A COPY hereof shall be sent by the Clerk of the Commission to: John E. Farmer, Jr., Senior Assistant Attorney General, at jfarmer@oag.state.va.us, Office of the Attorney General, Division of Consumer Counsel, 202 North 9th Street, 8th Floor, Richmond, Virginia 23219-3424; and the Commission's Office of General Counsel and the Bureau of Insurance in care of Deputy Commissioner Julie Blauvelt.

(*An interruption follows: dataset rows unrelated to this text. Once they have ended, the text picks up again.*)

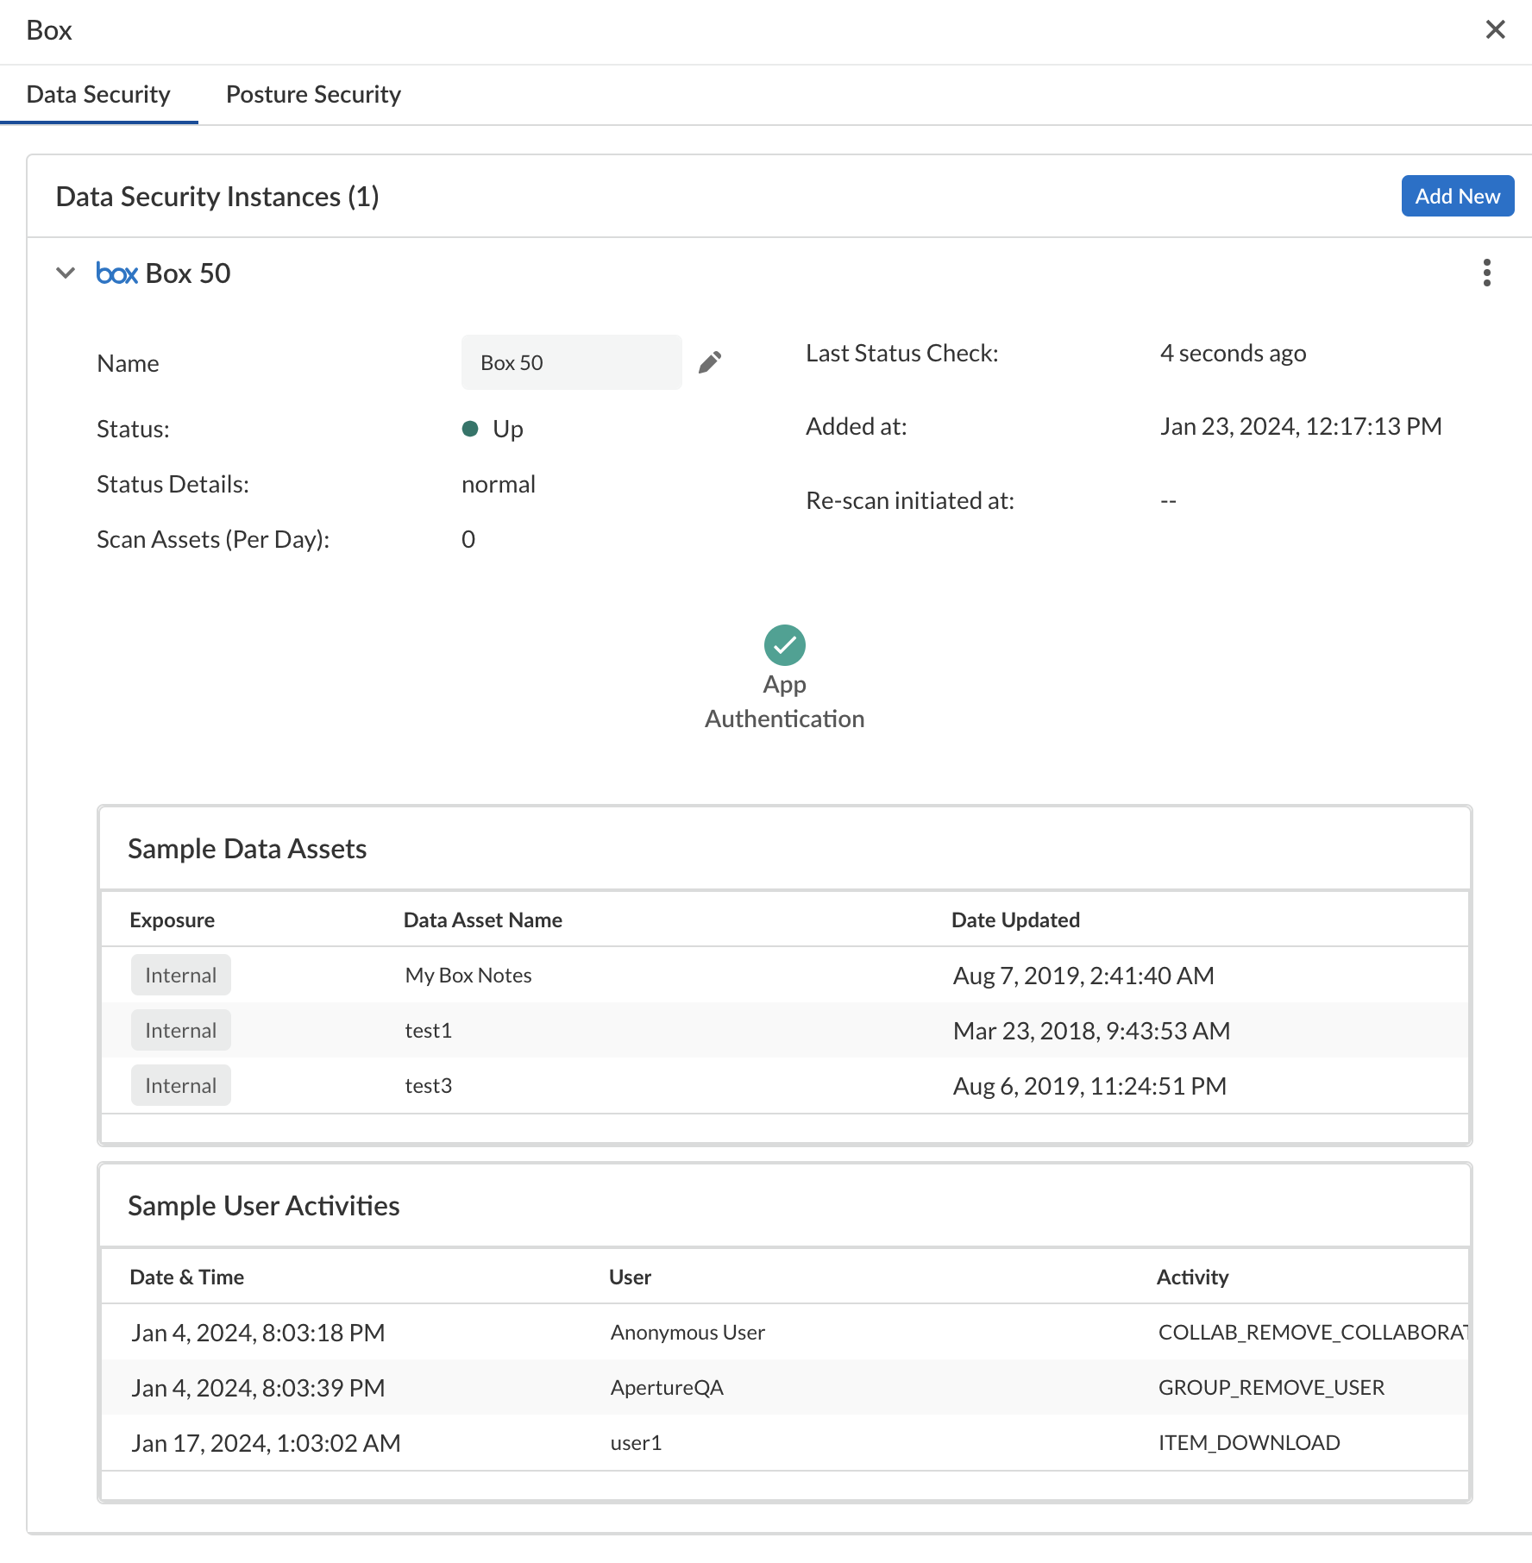This screenshot has height=1563, width=1532.
Task: Click the Anonymous User entry
Action: [688, 1332]
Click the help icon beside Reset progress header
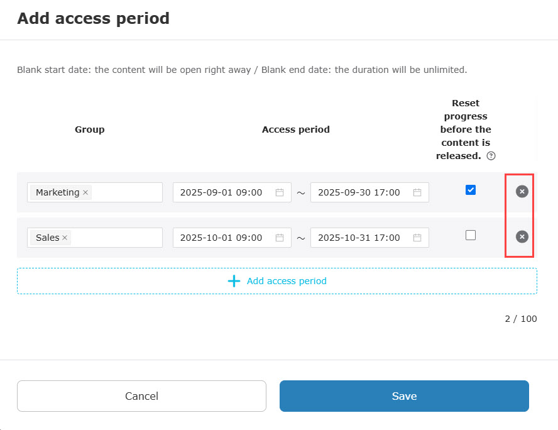 (491, 156)
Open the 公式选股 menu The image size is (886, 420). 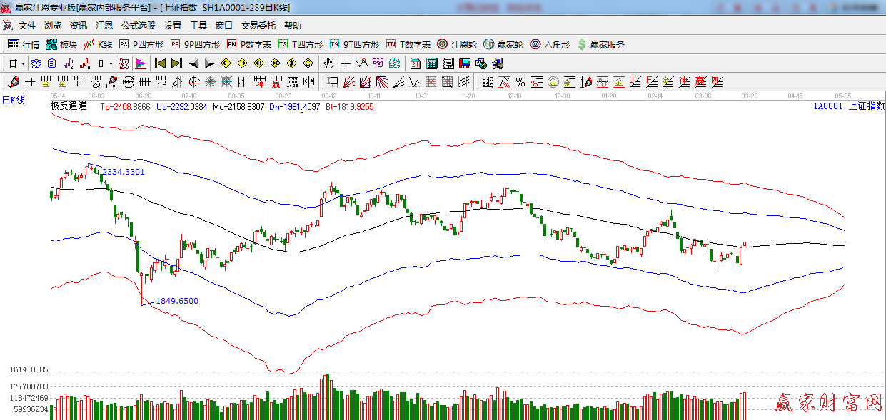click(138, 25)
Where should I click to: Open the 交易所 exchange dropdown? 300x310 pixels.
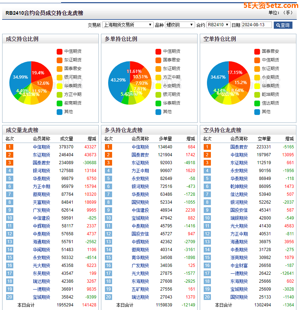(x=128, y=25)
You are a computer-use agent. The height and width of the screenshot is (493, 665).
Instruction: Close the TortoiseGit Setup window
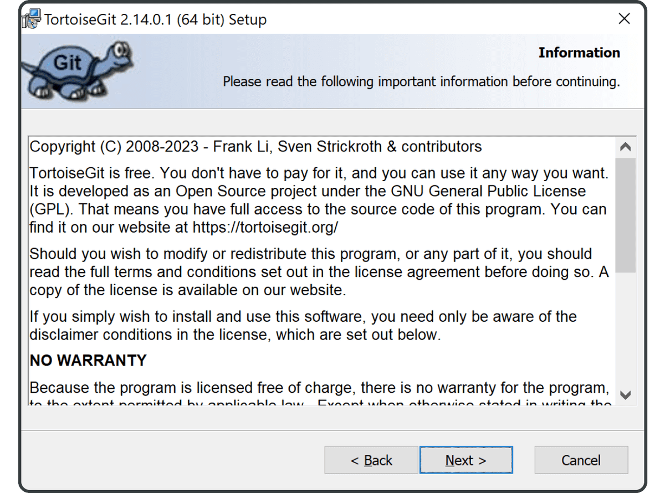(624, 19)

14VAC5-405-20. Definitions.

The following words and terms when used in this chapter shall have the following meanings, unless the context clearly indicates otherwise:

"Allowed amount" means the maximum portion of a billed charge a health carrier will pay, including any applicable cost-sharing requirements, for a covered service or item rendered by a participating provider or by a nonparticipating provider.

"Arbitrator" means an individual included on a list of arbitrators approved by the commission pursuant to 14VAC5-405-50.

"Balance bill" means a bill sent to an enrollee by an out-of-network provider for health care services provided to the enrollee after the provider's billed amount is not fully reimbursed by the carrier, exclusive of applicable cost-sharing requirements.

"Child" means a son, daughter, stepchild, adopted child, including a child placed for adoption, foster child, or any other child eligible for coverage under the health benefit plan.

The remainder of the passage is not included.